In the end, you only need a 150ct max humi to sit around and hold your sticks, unless 100 choices just isn't enough for you. The rest of your beloved cigars should sit somewhere safe and solid in a cooler. You don't need them ALL on display. Just keep refilling the humi from the cooler, and you'll always smoke great cigars from your gorgeous box.

And remember, quality is in the eye of the cigar-holder. A "cheap" humidor might not hold rock solid without some effort, but almost any box can work if you play your cards right. Spending a lot is mostly for those who want super eye-candy. While I would never turn down a Waxing Moon Humidor, I don't see myself ever putting out the money for one. The cheap ones look good enough in my opinion, just find something that you like the design of and that speaks to you. All other issues can be managed - but in the end, you need to be happy with what you buy.
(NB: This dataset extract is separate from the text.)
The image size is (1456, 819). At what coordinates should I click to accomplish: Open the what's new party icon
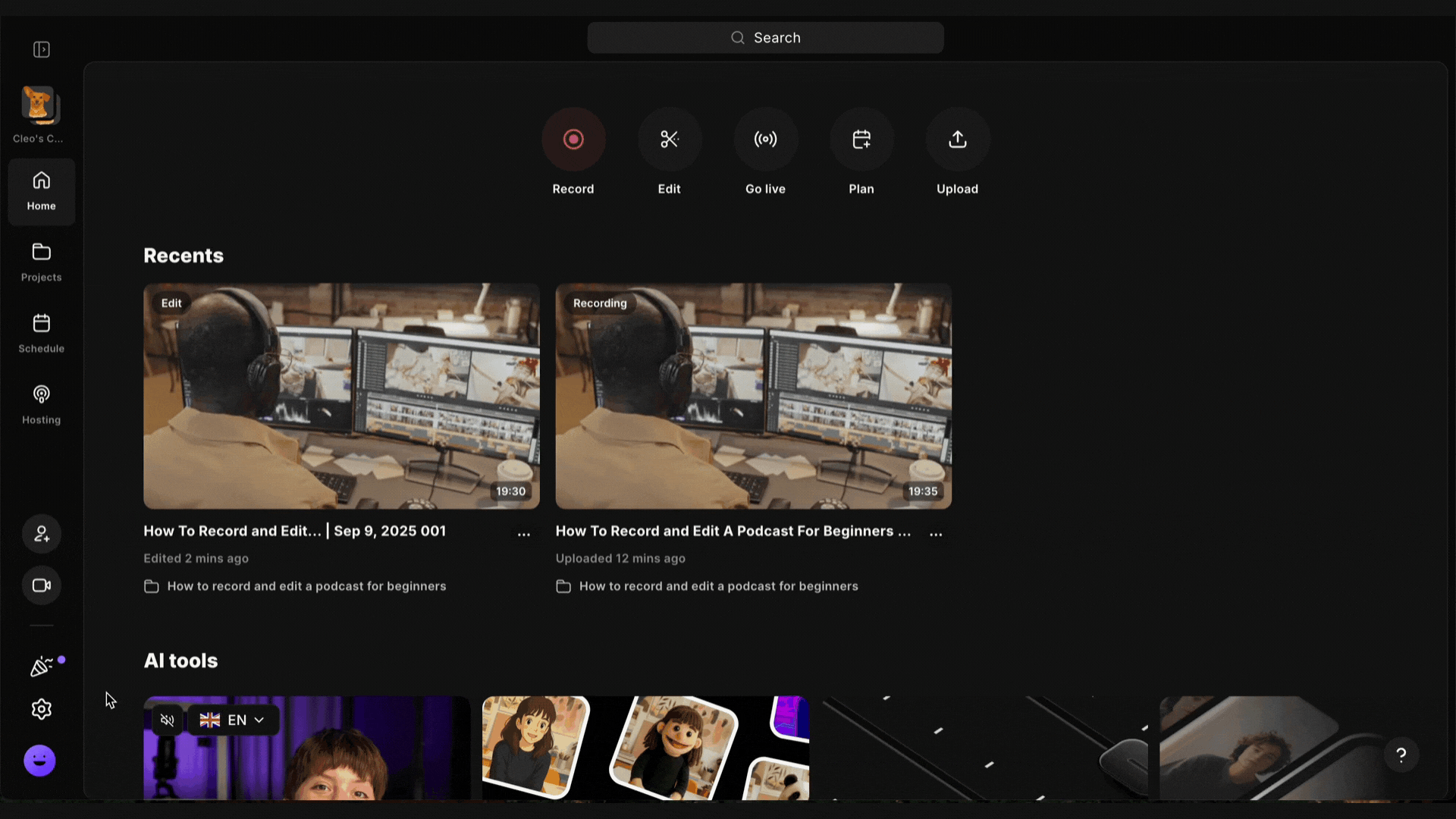point(42,667)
Also note, the more you spend on the box, the less you have to spend on the items it is supposed to hold and protect.


----------



## DesertRat (Oct 20, 2013)

Awesome post Sean! Thanks!


----------



## rjwillow (Jan 15, 2014)

Overstock dot com surprisingly had some good deals on Cuban crafters humis. I ended up buying a 130-150 ct from their ebay account in order to get free shipping and use my ****** $$.
I currently run 5 humidors... I know it is not efficient. But I like humis better than plastic coolers. In the summer, I will put 4 of the humis into a yeti cooler in the basement. But until then, I like looking at and caring for the 5 of them.
I recently got a 5 vegas 100ct on cbid for dirt cheap. I am very impressed with the quality. I have it FULL of 5 vegas sticks as well... 
Have fun
rich


----------



## DesertRat (Oct 20, 2013)

Hey Guys,

So I decided to go with the coolidor after all. Ordered a 70 qt. Coleman Xtreme. Hopefully that will last me for a while.
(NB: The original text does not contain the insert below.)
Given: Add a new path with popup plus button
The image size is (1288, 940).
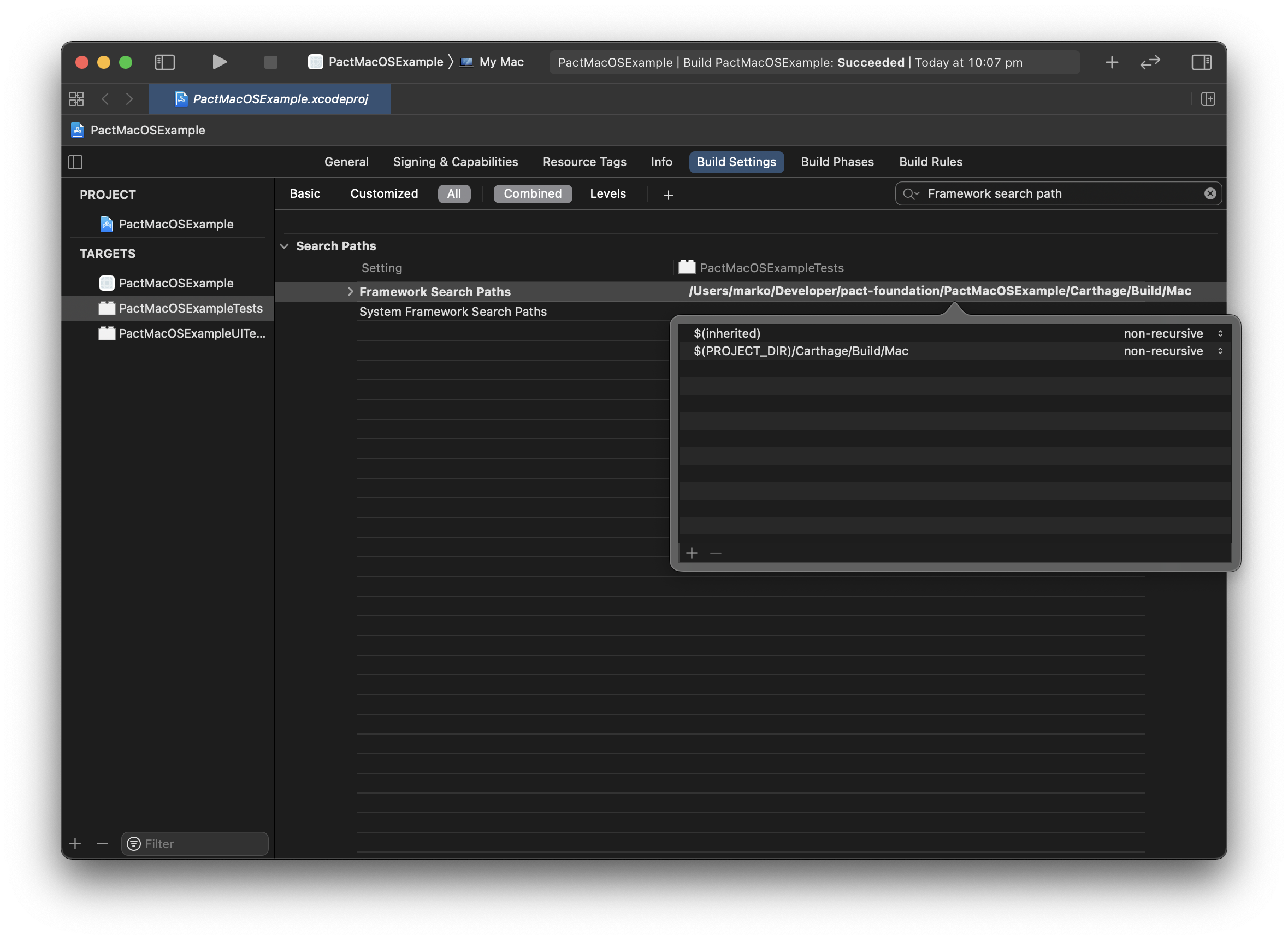Looking at the screenshot, I should [x=692, y=553].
Question: How many pounds of 65% humidity beads should I get to keep it stable?


----------



## Indy-hp (Feb 22, 2014)

HF says a half-pound of beads will humidify up to 2.5 cubic feet. 70 quarts is 2.34 cubic feet.


----------



## DesertRat (Oct 20, 2013)

Indy-hp said:


> HF says a half-pound of beads will humidify up to 2.5 cubic feet. 70 quarts is 2.34 cubic feet.


Ah! Thanks! Should have googled it but didn't realize that it was that direct of a conversion. High school math was a long time ago.


----------